E eu espero, sinceramente, que ela esteja bem.

11 comentários

  1. Gabs, pensei em falar de uma ou outra experiência, mas tudo pareceu pequeno diante do que você disse. Então só registro o quanto me tocou o teu relato, e silencio, respeitosamente.

    Bjs


  2. Meu Deus, Gabriela… Chorei! Putz, terminei o texto agradecendo a Deus por ter meu teto, ainda que cheio de goteiras. Beijos agradecidos pela injeção de realidade na veia.


  3. Você já me contou essa história uma vez, mas ainda me arrepia.

    Dá um chacoalhão, como se a miséria estivesse sempre a espreita, um vulto pronto para nos decepar a cabeça.

    Não sei porque essas pessoas fazem essas escolhas. Não sei quem são os culpados. Vai ver não deve ser escolha, deve ser falta de.

    Mas ficou claro que é possível ter dignidade e encontrar carinho e amor até no inferno. O amor vence SEMPRE.

    bj


  4. É isso aí, expurgue, tira pra fora e bate na mesa. Sem escrever, sem expor, a gente enlouquece um pouco. beijos.


  5. Quem sai ileso de uma experiência dessa, não pode ser humano. Saber que existem pessoas que se deixam tocar e permitem que sua vida seja transformada pela experiência do outro, me faz acreditar que esse mundo ainda tem jeito.
    O texto é tocante. E seu coração, mesmo sem te conhecer, também.
    Beijoca


  6. eu acredito que depois disso você nunca mais tenha sido a mesma.
    há tantas “roses” no meio da dor.
    estou arrepiada, chocada, tocada, doída, sensibilizada…
    beijo


  7. Seu texto é um choque de realidade.
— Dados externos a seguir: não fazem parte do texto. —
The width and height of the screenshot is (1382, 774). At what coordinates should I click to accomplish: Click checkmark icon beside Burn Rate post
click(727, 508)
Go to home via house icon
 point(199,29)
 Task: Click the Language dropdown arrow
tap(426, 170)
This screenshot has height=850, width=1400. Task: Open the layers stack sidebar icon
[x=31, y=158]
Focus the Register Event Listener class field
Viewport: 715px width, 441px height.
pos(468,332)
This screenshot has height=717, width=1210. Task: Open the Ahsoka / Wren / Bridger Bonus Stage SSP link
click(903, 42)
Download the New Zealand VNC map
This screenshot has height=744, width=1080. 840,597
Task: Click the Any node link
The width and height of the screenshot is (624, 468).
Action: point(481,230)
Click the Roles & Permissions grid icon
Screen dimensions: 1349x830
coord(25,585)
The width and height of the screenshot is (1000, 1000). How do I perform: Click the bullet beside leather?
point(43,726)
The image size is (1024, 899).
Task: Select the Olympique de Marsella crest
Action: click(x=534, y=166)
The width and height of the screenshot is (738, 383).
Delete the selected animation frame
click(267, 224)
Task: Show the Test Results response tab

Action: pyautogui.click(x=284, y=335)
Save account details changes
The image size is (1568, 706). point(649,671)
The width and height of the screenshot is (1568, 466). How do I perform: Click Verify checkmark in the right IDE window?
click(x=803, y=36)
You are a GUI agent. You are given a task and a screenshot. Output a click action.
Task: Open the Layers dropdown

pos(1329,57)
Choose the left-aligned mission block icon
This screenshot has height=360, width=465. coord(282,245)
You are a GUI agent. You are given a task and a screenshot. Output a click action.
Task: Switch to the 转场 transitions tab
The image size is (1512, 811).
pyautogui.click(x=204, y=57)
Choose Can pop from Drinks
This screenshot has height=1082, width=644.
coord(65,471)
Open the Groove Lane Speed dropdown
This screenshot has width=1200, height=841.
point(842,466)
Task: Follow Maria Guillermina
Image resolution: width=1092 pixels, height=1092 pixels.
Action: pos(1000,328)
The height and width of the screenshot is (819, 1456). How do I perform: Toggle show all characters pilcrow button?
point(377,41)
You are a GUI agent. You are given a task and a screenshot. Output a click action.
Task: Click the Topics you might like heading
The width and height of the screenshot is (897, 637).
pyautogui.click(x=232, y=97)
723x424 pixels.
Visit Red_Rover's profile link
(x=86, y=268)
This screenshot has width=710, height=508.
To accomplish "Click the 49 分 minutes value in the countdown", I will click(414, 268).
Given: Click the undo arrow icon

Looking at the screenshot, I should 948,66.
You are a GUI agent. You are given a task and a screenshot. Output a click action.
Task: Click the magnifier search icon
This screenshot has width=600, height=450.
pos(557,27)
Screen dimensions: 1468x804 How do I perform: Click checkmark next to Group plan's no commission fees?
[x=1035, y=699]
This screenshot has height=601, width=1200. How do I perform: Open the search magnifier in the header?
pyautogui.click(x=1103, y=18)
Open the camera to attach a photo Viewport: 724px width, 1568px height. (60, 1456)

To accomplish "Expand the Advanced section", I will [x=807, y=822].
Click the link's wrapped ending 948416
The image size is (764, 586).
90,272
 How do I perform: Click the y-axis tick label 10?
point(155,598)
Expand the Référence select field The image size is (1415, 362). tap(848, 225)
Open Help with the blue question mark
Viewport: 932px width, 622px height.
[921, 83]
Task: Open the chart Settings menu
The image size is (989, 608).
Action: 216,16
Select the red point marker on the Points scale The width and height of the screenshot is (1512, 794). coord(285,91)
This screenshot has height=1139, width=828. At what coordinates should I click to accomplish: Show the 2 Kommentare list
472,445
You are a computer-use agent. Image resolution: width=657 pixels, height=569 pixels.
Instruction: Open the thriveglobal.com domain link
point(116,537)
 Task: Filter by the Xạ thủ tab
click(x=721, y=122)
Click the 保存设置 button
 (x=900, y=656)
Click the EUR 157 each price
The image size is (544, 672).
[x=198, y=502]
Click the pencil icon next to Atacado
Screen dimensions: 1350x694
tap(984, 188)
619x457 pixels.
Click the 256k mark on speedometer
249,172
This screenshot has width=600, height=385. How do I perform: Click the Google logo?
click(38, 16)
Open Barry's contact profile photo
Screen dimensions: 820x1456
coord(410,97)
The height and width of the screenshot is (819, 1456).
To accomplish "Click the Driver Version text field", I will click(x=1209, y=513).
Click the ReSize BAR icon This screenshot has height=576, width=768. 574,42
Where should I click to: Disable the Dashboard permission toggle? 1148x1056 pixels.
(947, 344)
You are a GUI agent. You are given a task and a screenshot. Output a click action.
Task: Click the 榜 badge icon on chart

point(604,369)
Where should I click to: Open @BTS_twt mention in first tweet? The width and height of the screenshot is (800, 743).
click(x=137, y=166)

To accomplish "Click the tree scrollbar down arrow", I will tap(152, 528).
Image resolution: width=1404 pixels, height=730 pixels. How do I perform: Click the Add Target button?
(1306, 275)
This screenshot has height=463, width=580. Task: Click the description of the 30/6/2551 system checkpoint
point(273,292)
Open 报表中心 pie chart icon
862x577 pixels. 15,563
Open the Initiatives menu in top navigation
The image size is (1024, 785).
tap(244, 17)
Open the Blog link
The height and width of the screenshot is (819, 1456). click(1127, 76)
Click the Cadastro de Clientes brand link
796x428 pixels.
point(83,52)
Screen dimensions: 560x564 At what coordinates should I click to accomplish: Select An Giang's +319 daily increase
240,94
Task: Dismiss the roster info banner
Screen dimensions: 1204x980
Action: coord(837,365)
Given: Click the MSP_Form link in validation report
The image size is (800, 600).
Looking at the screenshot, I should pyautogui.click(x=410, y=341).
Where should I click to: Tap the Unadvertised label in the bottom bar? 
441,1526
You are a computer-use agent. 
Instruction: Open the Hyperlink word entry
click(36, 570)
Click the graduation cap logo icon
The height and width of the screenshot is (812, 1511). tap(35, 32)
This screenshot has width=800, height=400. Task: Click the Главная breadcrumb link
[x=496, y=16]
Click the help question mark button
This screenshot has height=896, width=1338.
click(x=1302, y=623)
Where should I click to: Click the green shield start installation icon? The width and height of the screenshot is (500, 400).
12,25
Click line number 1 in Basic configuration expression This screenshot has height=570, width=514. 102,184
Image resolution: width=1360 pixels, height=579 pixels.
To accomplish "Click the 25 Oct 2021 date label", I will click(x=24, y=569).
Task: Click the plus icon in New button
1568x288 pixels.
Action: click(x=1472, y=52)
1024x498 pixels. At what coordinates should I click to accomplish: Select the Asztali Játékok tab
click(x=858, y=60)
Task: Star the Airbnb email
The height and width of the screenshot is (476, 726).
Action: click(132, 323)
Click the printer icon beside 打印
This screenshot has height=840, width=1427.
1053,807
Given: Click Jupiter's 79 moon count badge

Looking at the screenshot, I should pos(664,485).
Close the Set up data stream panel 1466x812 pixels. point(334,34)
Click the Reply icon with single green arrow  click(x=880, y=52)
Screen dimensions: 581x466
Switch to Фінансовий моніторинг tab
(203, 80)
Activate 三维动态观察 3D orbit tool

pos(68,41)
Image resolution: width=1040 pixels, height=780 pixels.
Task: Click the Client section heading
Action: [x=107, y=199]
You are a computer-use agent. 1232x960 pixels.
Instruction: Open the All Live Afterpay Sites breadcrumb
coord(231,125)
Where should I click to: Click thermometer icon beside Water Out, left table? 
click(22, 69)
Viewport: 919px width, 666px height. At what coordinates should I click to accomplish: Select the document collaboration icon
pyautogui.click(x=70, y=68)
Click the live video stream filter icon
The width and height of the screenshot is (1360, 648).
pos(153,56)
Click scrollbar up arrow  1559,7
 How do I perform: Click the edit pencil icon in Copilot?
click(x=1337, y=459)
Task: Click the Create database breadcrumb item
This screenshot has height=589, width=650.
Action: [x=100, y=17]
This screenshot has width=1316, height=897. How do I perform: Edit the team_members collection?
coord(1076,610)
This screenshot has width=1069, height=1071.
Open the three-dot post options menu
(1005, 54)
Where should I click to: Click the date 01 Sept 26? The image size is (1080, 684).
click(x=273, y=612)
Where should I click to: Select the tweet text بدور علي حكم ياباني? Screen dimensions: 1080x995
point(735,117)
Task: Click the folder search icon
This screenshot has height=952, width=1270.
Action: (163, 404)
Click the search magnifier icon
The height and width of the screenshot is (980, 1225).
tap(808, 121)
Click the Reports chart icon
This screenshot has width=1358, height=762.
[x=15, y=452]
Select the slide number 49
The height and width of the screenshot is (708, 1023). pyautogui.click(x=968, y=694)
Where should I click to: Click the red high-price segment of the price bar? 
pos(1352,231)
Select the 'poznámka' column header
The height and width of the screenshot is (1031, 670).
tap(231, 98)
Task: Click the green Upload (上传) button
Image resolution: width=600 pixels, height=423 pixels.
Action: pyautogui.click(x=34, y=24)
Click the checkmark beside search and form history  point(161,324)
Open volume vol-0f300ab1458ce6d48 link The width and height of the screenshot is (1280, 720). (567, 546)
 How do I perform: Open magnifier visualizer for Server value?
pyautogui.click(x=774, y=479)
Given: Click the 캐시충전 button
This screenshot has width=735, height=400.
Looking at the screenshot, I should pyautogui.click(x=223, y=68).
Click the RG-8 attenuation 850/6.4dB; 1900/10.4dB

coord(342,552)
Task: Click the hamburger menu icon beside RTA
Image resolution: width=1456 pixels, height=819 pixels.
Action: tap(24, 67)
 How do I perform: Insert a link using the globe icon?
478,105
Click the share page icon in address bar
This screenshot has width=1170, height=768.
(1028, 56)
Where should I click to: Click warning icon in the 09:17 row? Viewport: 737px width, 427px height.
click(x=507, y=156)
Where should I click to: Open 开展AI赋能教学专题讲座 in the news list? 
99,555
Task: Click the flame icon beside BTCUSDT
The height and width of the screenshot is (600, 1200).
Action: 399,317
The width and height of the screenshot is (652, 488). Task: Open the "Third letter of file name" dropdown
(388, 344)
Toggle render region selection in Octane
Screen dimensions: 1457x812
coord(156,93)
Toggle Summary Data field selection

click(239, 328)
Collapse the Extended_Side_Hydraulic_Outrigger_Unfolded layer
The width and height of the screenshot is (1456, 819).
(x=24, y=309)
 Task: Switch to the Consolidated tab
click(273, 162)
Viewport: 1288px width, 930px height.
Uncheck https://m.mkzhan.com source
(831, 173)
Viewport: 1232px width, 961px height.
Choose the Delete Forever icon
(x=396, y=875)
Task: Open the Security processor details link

Triste, absurda, humana… essencialmente humana. Mudou um pouco de mim também.


  8. A violência e a miséria são deploráveis. Só com um relato destes para percebermos o quanto somos alienados. Parabéns.
    bj


  9. Gabi, voce è mesmo grande. Nos feitos e na narrativa. Pois è, o contato dos mundos paralelos è sempre surpreendente. Essa gente feita de antimatèria que gravita em torno a nòs nos desconforta mas ainda bem que tem sempre o toque das maos que liga tudo. Uma hora te conto minhas historias de viajante de mundos. Mas quando? Diga. Beijos


  10. Emocionante. Que legal. Sempre te li neste espaço. Gostava muito do seu texto mas no fundo te achava um pouco fútil (até impliquei com vc uma vez por causa do Lula, mídia etc), típica paulistana classe média alta. Quanto estava enganado. Linda mesmo a sua atitude. Um grande abraço.


  11. parabéns e obrigado pelo relato.